:: Actions to take ::
1) Say whether each statement agrees with the Oamaru text, answering yes or no and quoting the words that decide it: (a) The weather was sunny. (b) The GPS navigator was set to the next town. (c) The travelers already knew where they would stop for the night.
2) Repeat the part of the Oamaru text between "Turning into the" and "stone Victorian buildings.", inclusive, word for word.

:: Selected text ::
Adventure in Oamaru

Weather: Cloudy.
Temp: 11C


Turning into the Main Street of Oamaru reminded me of many small Australian towns. A mental model fractured over on the right-hand side by a series of grand stone Victorian buildings.

“Oooh, let’s definitely stop and take a look down there” advised Kelly.”

For some reason, I felt this hurry to keep going. Perhaps because the TomTom GPS navigator was set to the next town and urging me onwards. Perhaps because that cluster of stone buildings led down to what TomTom labelled the Oamaru Harbour Tourist Park, and I had visions of the usual gift shops full of New Zealand greenstone and tea towel traps.

But, thing is, we were NOT in a hurry. We didn’t even know where we were going to stop for the night. And Kelly has a habit of making me pull in to places that in retrospect I always would have regretted missing. And at that very moment, a magnificently ample parking spot opened up right in front of us on the main street.

:: Record set ::

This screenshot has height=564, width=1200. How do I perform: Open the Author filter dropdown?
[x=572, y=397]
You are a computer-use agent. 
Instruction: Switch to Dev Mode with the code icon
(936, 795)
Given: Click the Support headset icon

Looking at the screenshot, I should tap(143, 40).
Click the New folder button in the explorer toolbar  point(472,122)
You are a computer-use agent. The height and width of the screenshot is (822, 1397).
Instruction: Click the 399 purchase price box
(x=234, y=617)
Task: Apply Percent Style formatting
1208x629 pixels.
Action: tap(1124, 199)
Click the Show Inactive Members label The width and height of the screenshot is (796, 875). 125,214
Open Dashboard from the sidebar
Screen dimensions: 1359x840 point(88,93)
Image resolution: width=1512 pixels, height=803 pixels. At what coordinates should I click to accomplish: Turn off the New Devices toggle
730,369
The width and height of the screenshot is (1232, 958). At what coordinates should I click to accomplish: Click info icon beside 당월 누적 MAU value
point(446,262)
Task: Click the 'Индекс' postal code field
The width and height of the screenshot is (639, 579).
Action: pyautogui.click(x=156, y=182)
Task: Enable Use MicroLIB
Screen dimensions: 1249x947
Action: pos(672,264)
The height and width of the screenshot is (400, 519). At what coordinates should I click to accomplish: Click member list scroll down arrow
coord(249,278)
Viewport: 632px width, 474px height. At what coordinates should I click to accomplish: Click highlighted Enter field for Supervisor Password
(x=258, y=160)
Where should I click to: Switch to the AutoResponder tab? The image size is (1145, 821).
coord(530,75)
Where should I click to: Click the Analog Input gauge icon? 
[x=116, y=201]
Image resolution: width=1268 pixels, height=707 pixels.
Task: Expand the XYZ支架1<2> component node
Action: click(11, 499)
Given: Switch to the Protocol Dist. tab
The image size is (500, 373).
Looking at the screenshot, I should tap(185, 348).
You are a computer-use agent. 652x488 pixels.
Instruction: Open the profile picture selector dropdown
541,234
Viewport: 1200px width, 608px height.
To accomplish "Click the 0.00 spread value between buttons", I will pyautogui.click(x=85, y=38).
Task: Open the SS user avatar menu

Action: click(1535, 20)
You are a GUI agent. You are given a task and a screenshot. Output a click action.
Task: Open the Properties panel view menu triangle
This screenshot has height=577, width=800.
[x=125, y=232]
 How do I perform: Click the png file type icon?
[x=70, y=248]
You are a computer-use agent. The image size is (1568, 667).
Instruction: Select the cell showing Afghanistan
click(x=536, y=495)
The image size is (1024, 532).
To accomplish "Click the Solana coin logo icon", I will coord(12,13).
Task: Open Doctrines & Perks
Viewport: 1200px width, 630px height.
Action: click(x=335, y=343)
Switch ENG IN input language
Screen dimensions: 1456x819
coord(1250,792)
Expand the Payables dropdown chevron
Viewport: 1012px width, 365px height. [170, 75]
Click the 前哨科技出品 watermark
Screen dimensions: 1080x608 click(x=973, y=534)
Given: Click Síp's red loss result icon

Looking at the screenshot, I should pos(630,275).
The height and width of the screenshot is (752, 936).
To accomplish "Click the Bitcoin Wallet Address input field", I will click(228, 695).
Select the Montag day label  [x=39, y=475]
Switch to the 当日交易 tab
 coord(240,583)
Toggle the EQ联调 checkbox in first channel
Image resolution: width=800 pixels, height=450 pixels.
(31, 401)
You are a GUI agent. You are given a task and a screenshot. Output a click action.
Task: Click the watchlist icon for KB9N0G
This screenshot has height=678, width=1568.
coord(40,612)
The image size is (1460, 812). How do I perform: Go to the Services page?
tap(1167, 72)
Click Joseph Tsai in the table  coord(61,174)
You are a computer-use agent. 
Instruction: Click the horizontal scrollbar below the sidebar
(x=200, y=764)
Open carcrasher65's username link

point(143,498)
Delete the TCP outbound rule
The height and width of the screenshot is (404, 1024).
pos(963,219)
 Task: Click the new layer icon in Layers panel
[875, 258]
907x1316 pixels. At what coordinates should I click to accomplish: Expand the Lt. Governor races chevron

:: Full answers ::
1)
(a) No: "Weather: Cloudy."
(b) Yes: "the TomTom GPS navigator was set to the next town"
(c) No: "We didn’t even know where we were going to stop for the night."

2)
Turning into the Main Street of Oamaru reminded me of many small Australian towns. A mental model fractured over on the right-hand side by a series of grand stone Victorian buildings.